If the test did fail, chances are your test and our test is failing for the same reason:

  • Environment Variables is somehow instructing the TestHarness to use improper paths. Try each of the following and re-run your test again. You may find you receive a different error each time. Simply continue troubleshooting using that new error, and work your way down. If the error is not listed here, then it is time to ask the mailing list for help:

    • check if echo $METHOD returns anything. If it does, try unsetting it with unset METHOD

      • If this was set to anything other than opt, it will be necessary to rebuild moose/test again:

        
        cd moose/test
        make -j 8
        

    • check if echo $MOOSE_DIR returns anything. If it does, try unsetting it with unset MOOSE_DIR

      • If this was set to anything, you must rebuild libMesh.

    • check if echo $PYTHONPATH returns anything. If it does, try unsetting it with unset PYTHONPATH

  • Failed to import hit:

    • Verify you have the miniconda package loaded. See Modules

      • If it was not loaded, and now it is, it may be necessary to re-build moose:

        
        cd moose/test
        make -j 8
        

  • No Modulefiles Currently Loaded

    • Verify you have modules loaded. See Modules

  • Application not found

    • Your Application has not yet been built. You need to successfully perform a make. If make is failing, please see Build Issues above.

    • Perhaps you have specified invalid arguments to run_tests? See TestHarness More Options. Specifically for help with:

      • --opt

      • --dbg

      • --oprof

  • gethostbyname failed, localhost (errno 3)

    • This is a fairly common occurrence which happens when your internal network stack / route, is not correctly configured for the local loopback device. Thankfully, there is an easy fix:

      • Obtain your hostname:

        
        hostname
        
        mycoolname
        

      • Linux & Macintosh : Add the results of hostname to your /etc/hosts file. Like so:

        
        sudo vi /etc/hosts
        
        127.0.0.1  localhost
        
        # The following lines are desirable for IPv6 capable hosts
        ::1        localhost ip6-localhost ip6-loopback
        ff02::1    ip6-allnodes
        ff02::2    ip6-allrouters
        
        127.0.0.1  mycoolname  # <--- add this line to the end of your hosts file
        

        Everyones host file is different. But the results of adding the necessary line described above will be the same.
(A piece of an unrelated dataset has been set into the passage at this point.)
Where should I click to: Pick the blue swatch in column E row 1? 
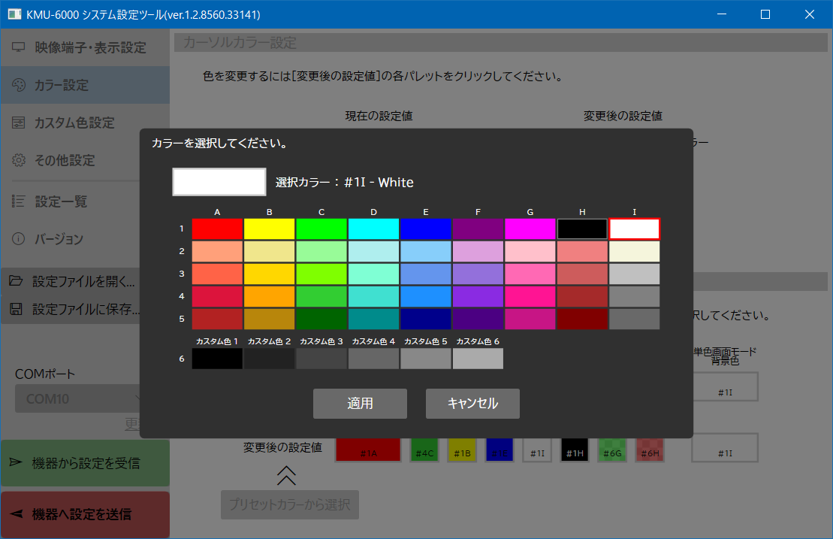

      • Macintosh only, 2nd method:

        
        sudo scutil --set HostName mycoolname
        

        We have received reports where this method sometimes does not work.

  • TIMEOUT

    • If your tests fail due to timeout errors, its most likely you have a good installation, but a slow machine (or slow filesystem). You can adjust the amount of time that the TestHarness allows a test to run to completion by adding a paramater to your test file:

      
      [Tests]
        [./timeout]
          type = RunApp
          input = my_input_file.i
          max_time = 300   <-- time in seconds before a timeout occurs . 300 is the default for all tests.
        [../]
      []
      

  • CRASH

    • A crash indicates the TestHarness executed your application (correctly), but then your application exited with a non-zero return code. See Build Issues above for a possible solution.

  • EXODIFF

    • An exodiff indicates the TestHarness executed your application, and your application exited correctly. However, the generated results differs from the supplied gold file. If this test passes on some machines, and fails on others, this would indicate you may have applied too tight a tolerance to the acceptable error values for that specific machine. We call this phenomena machine noise.

  • CSVDIFF

    • A different file format following the same error checking paradigm as an exodiff test.